No Locks On Cell Doors At ‘Club Fed’ Prison For Paul Manafort: ‘More Of A College Setting’

The Maryland facility even has an overnight guest wing for family and friends to stay over while visiting.

Paul Manafort arrives at a hearing.
Mark Wilson / Getty Images

The Maryland facility even has an overnight guest wing for family and friends to stay over while visiting.

As the outrage over the sentencing for President Donald Trump’s former campaign manager Paul Manafort continues to unfold, a new wrinkle has emerged regarding the facility where he is sentenced to spend 47 months for fraud and hiding millions of dollars overseas to avoid taxes. According to The Daily Mail, the Maryland Federal Correctional Facility where Manafort will presumably serve out his 47-month sentence is known as “Club Fed” for its ridiculously chill atmosphere. Insiders describe the Cumberland, Maryland, facility as having no locks on the cell doors, inmate access to phone calls at all times, access to sending and receiving not only snail-mail but email as well, and even a special wing where overnight guests such as family or other visitors can stay.

“It’s kind of like a junior college setting,” said Larry Levine, director and founder of Wall Street Prison Consultants which advises white-collar criminals on where they might be sentenced. “I don’t want to call it a stress-free environment, but it’s a lot of hanging out with the other inmates, you know, just bullsh***ing.”

If all that doesn’t appeal to Manafort, he will also have access to a gym, a softball field, and a running track. And if playing sports himself isn’t his style, each wing of the facility reportedly has televisions showing sports channels 24/7. Prisoners are also free to walk out the door when they’re doing work in the yard, surrounded by a picture-postcard scene of forested Maryland countryside.
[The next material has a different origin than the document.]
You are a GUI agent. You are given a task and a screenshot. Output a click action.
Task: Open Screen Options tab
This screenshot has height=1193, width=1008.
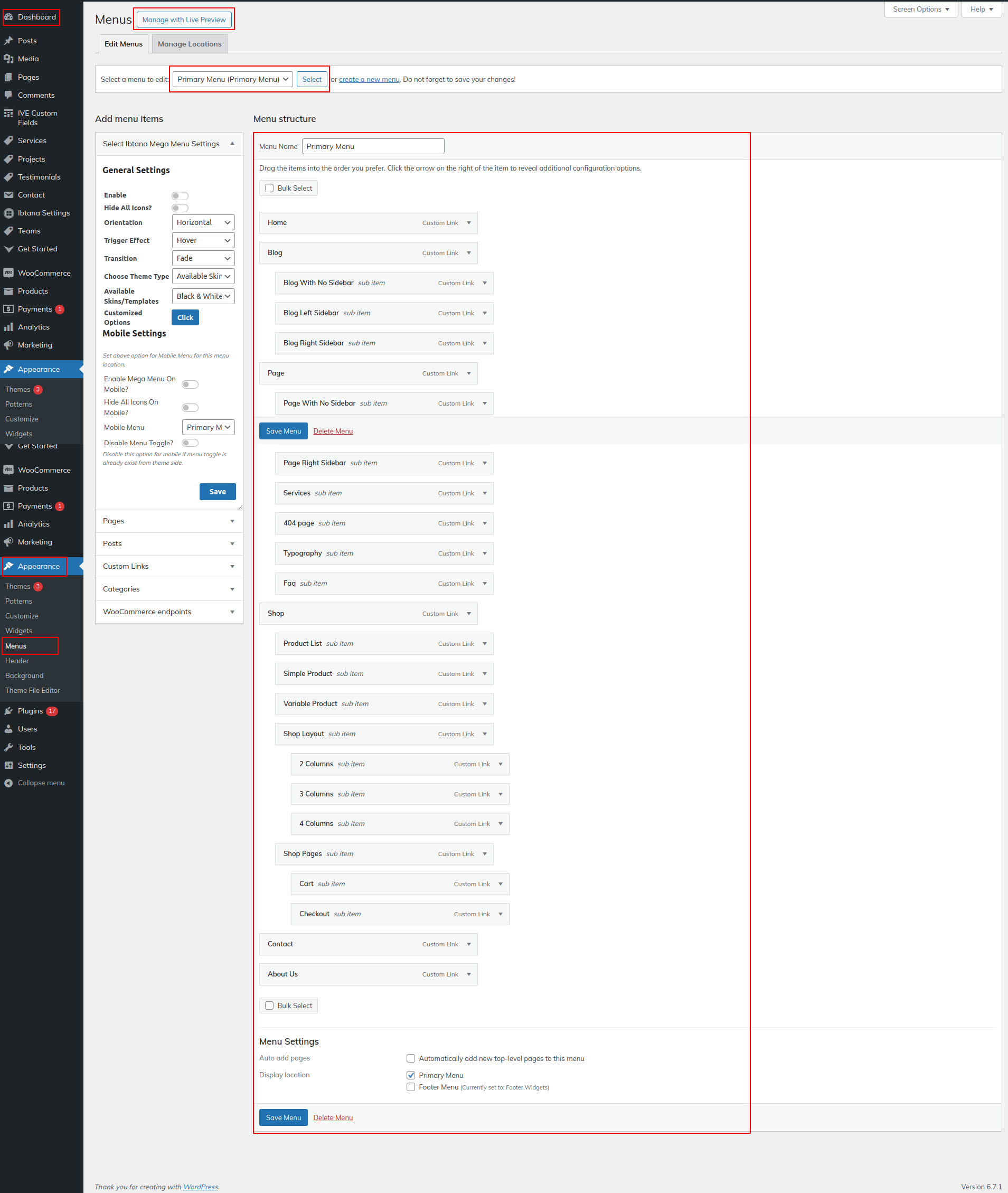coord(920,9)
One Washington, D.C., defense attorney reportedly likened it to a “boys’ dormitory,” with no bars, no towers, and no barbed wire fences.

Paul Manafort in his mug shot.
  Alexandria Sheriff's Office / Getty Images

Even before the “stress-free” facility to which Manafort will be headed was known, outrage erupted across the nation and the world at the sentence he received, totaling just under four years. That’s because the federal sentencing guidelines for the crimes of which he has been convicted recommend 19 to 24 years.
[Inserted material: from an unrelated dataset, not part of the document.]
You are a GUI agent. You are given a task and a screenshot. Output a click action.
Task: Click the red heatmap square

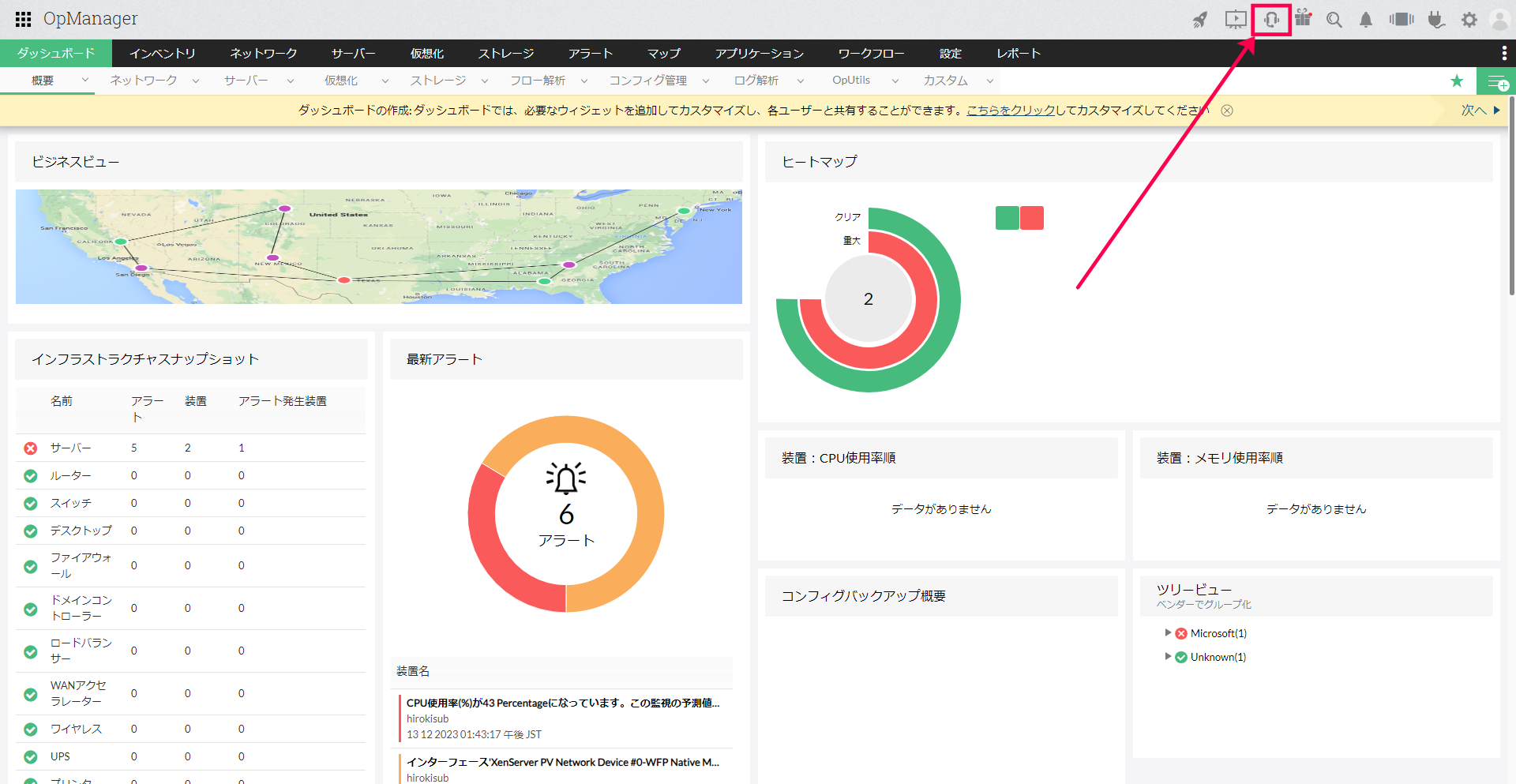coord(1032,218)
The judge in the case, U.S. District Court Judge T.S. Ellis III, said he found the guidelines “too excessive” when he handed down the sentence and enjoined anyone who doubted that life is actually pretty tough in a federal facility to try it themselves.

“Go and spend a day, a week in jail or in the federal penitentiary,” Judge Ellis said. “He has to spend 47 months.”

The judge went on to express sympathy for the 69-year-old Manafort, saying that he has “lived an otherwise blameless life,” despite his upcoming trial in a D.C. court on conspiracy charges.

Those charges potentially carry an additional 10 years, which would likely be spent in a similar “college setting.”